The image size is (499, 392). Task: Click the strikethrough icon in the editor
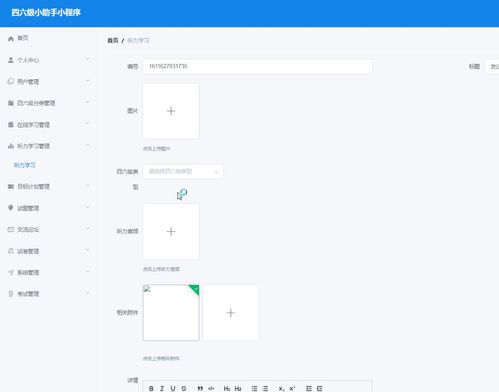pyautogui.click(x=184, y=388)
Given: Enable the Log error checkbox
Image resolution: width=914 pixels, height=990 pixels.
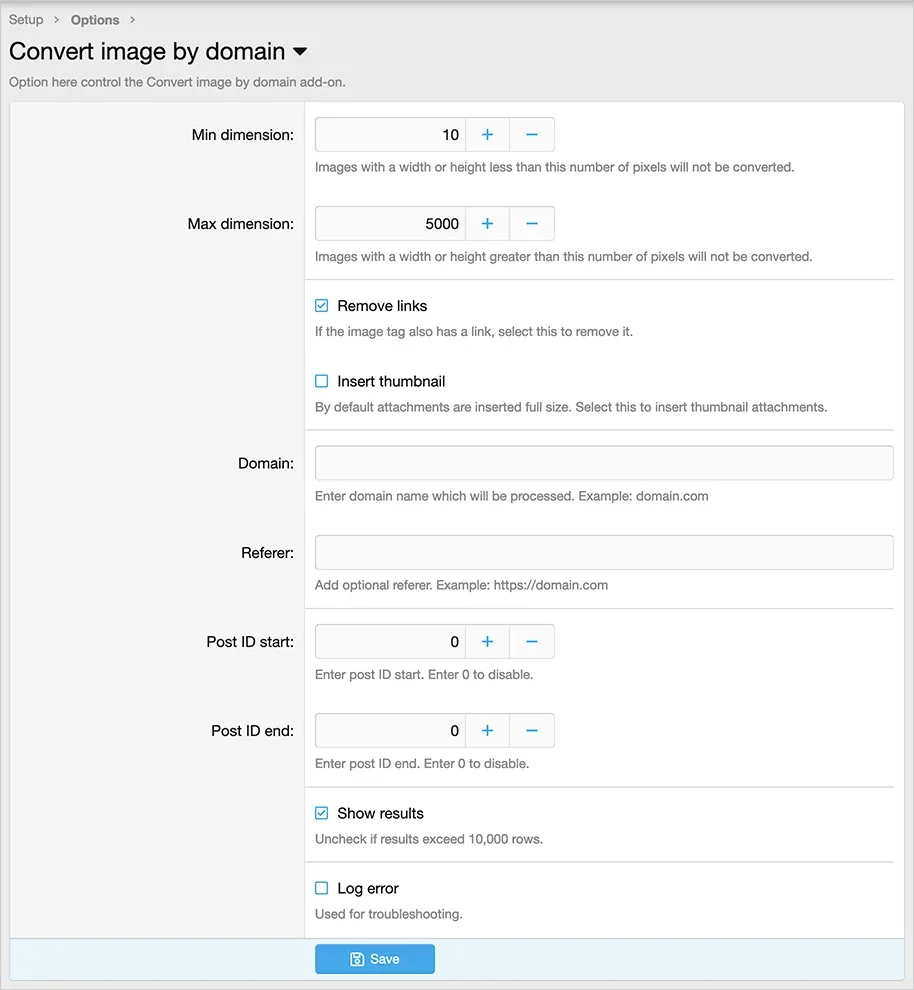Looking at the screenshot, I should coord(322,888).
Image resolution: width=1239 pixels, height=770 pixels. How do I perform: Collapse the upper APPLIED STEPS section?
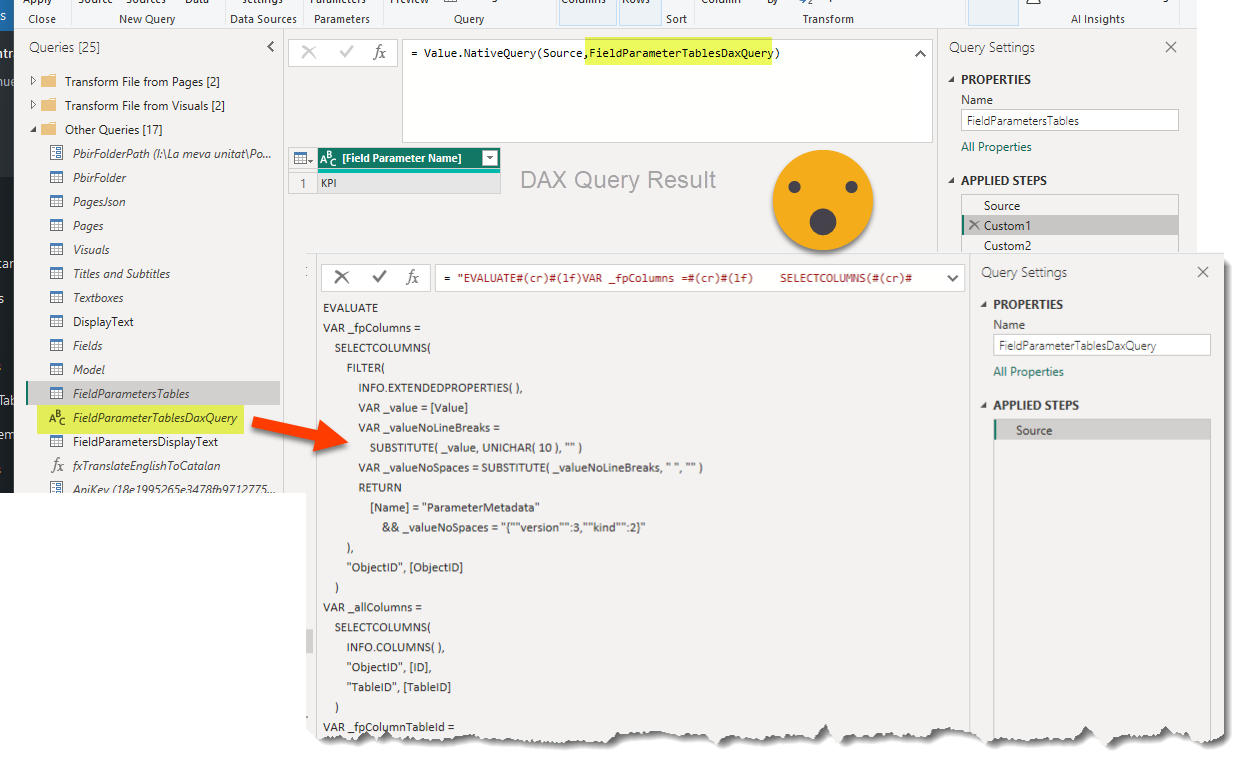coord(951,181)
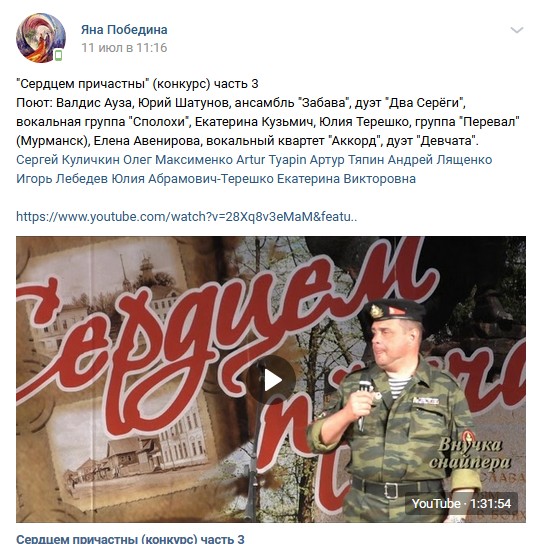Open the Екатерина Викторовна mention link
The image size is (540, 544).
346,179
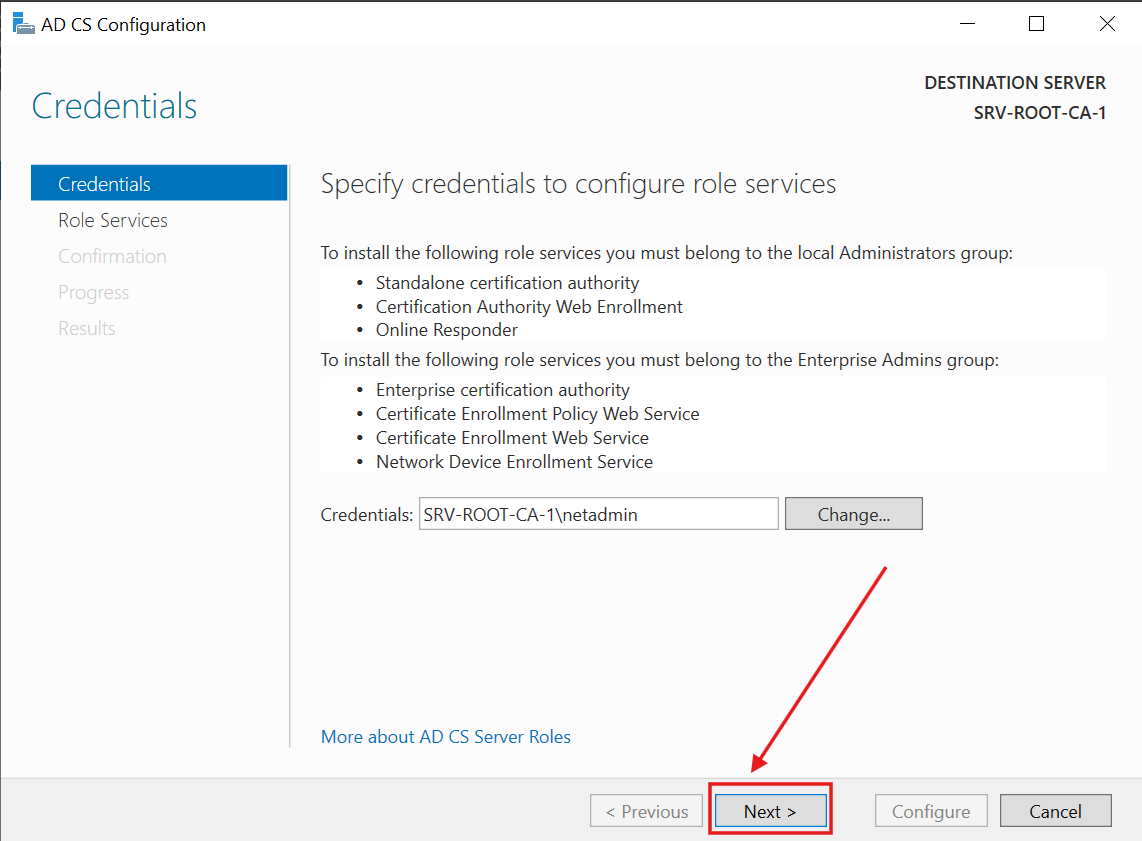This screenshot has height=841, width=1142.
Task: Click the Progress step label
Action: (93, 292)
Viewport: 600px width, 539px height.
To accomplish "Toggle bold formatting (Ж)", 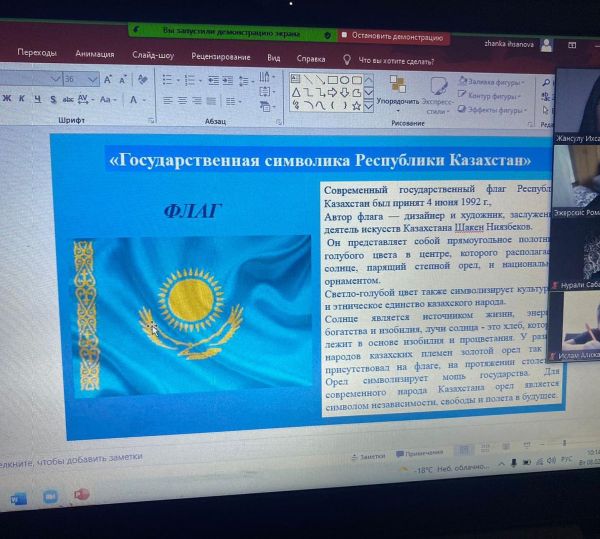I will click(7, 99).
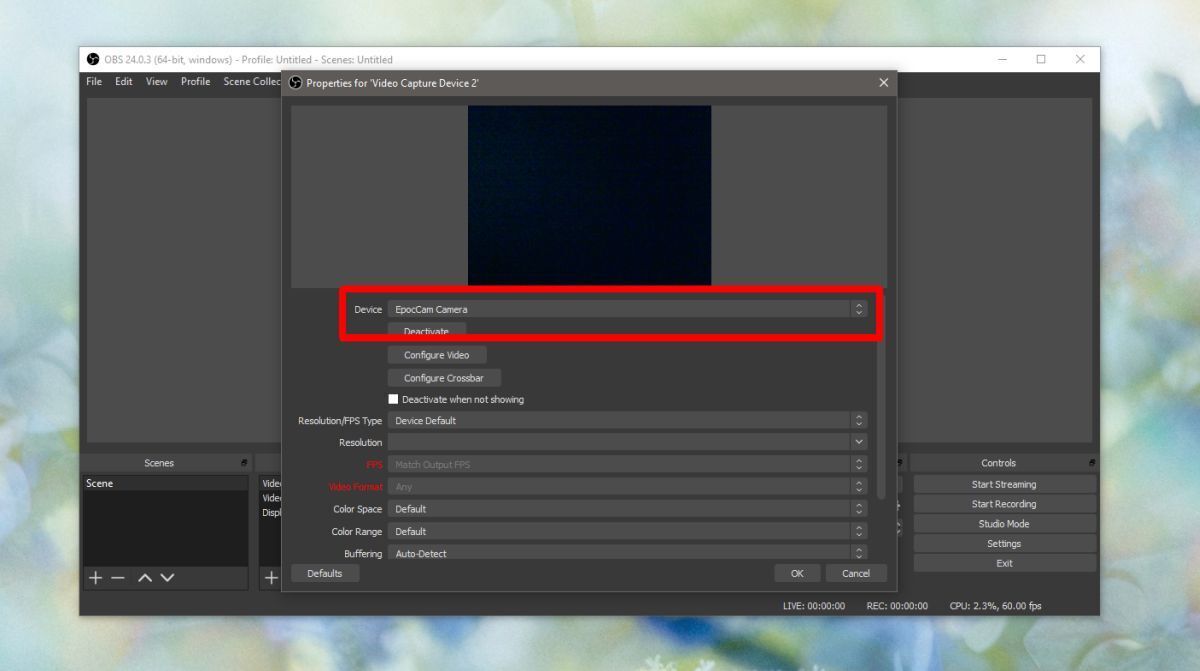This screenshot has width=1200, height=671.
Task: Add a new scene with plus icon
Action: point(96,578)
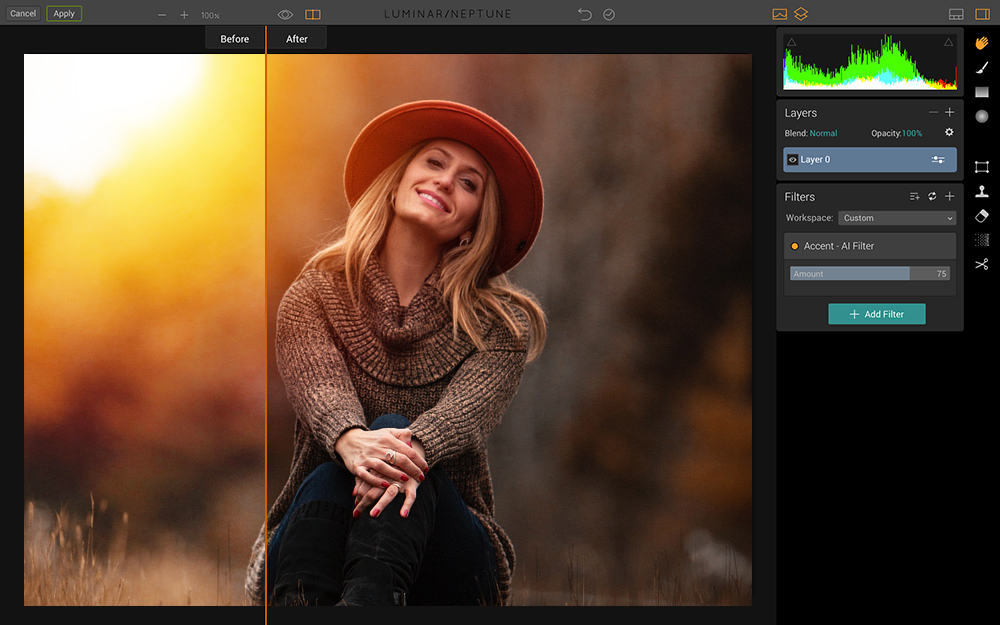Select the Hand pan tool
Screen dimensions: 1000x625
(x=982, y=43)
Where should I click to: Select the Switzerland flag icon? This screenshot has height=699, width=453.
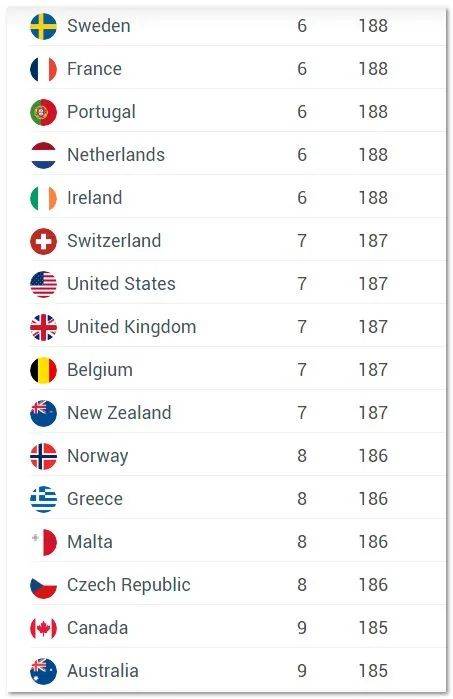(43, 241)
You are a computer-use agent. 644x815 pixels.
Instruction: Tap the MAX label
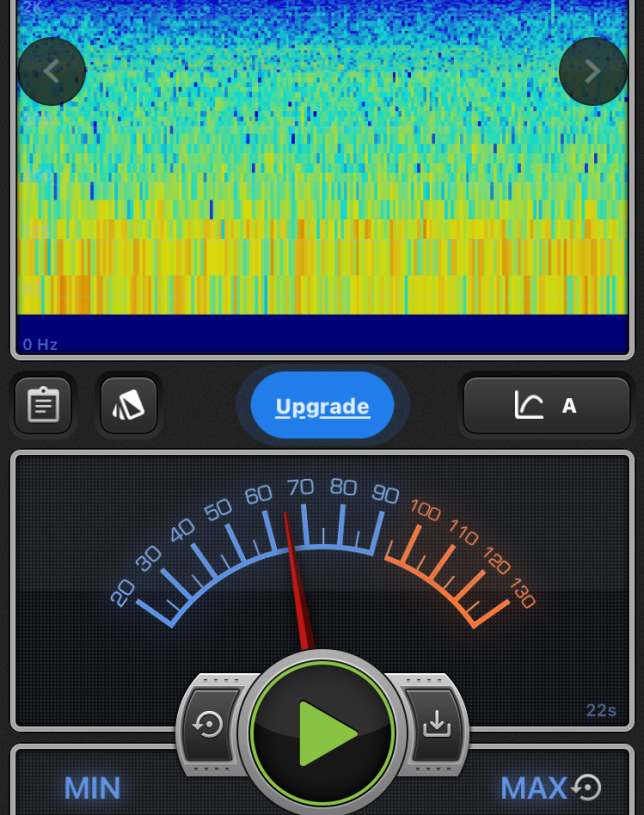tap(534, 788)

TASK TO CARRY OUT
Write out, exactly and with nothing added, every line from the one that holds "Where should I" to the end of the entries above; pictures stay out.

EXERCISE OUTPUT
Where should I click to: Select the Switzerland flag icon? This screenshot has height=699, width=453.
(43, 241)
You are a computer-use agent. 644x815 pixels.
Instruction: Tap the MAX label
tap(534, 788)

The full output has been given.